Rois, Alice is a really sweet and loyal dog.  She's still a very good watch dog when she can look outside but she's deaf now and almost blind, nevertheless, she's still guarding us well when she has the chance.  Our vet told us she has a faulty heart value and she's growing weaker.  I think this will be her last year with us.  It will be a sad place here when she dies.

Ashley, thank you.  Canning jars used for pantry storage don't have to be sterilised.  We cook Alice's food, and Rosie's when she was alive, because some Airedales do not tolerate raw beef well.  We do give her meat scraps, but a full meal of raw meat makes her sick.  I'm aware of the debate about raw versus cooked dog food and that dogs evolved eating raw meat in the wild.  However, I believe that now, domesticated dogs are a long way from their wild ancestors and, along with us, enjoy both raw and cooked food.  Our old vet was a raw food man, our new one supports cooked food.  All I know is that this food has kept the dogs healthy all their lives and neither Alice nor Rosie needed vet treatment for anything other ticks, and the ailments of old age.  Alice loves cooked food but also eats a variety of raw food.  She loves bananas, apples and tomatoes and even goes into the garden and picks her own cherry tomatoes when she wants them.

Cat, I'm pleased the dog food is working for you.  It's a great idea to work with whatever you have on hand.

Dillpickle, the main acid loving plants are  camellias, azaleas, gardenias, rhododendrons and some Australian natives.  Pines and mushrooms also like acid conditions.  You can add them to your compost, but not too much.  I think it would be fine to add grounds to most plants as long as it was not very often.  We don't drink a lot of coffee, we just have a French press when we have coffee loving visitors, and those grounds go on our blueberries.

Karrie, I would give a 75lb (34kg) dog three or four cups of this food.  We give Alice (22kg) 2 cups at night as well as a meal in the morning - she gets weetbix and milk now.  She also snacks throughout the day, so she's get bits of toast, a little piece of cake or a tomato.  Alice has always been an active dog.  If your dog isn't active, you'd have to reduce that amount.

Kristi, I did enjoy reading that article.  Thank you for sending the link. 

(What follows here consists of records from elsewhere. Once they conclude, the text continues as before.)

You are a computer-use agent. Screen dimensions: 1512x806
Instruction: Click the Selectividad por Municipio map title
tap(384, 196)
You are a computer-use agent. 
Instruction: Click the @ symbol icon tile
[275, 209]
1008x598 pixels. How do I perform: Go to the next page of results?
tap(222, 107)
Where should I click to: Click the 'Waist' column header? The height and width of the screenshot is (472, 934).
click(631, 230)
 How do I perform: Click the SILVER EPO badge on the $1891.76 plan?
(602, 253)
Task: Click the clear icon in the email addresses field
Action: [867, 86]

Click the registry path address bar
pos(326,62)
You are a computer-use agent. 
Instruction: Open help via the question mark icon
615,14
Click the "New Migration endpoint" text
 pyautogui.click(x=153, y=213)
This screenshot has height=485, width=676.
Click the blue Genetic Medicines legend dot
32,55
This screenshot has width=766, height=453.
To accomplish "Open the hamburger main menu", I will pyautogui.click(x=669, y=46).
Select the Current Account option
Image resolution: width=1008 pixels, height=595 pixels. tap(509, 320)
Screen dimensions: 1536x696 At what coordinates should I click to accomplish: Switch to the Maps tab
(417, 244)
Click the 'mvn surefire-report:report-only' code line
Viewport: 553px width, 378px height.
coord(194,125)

Anne, I like that principle.  You're really working well with the waste around you.  It does just require a bit of thought and effort and you can come up with wonderful solutions like yours.

Hi joolz, thank you.  Alice is 22kg and she gets two cups of food, plus extras - see above.

Julia, we use the lawn clippings in two ways.  Some are left next to the compost pile and will become the basis of our next pile.  We add old paper, straw, vegetable scraps, vacuum bag contents, old straw and chicken droppings from the coup etc and it will eventually build into very good compost.  The other clippings we throw into a small enclosed area in the chicken coup.  They love scratching through it to find bugs and seeds and in doing so, and by adding their manure to it, make a really quick compost that is ready in about six weeks.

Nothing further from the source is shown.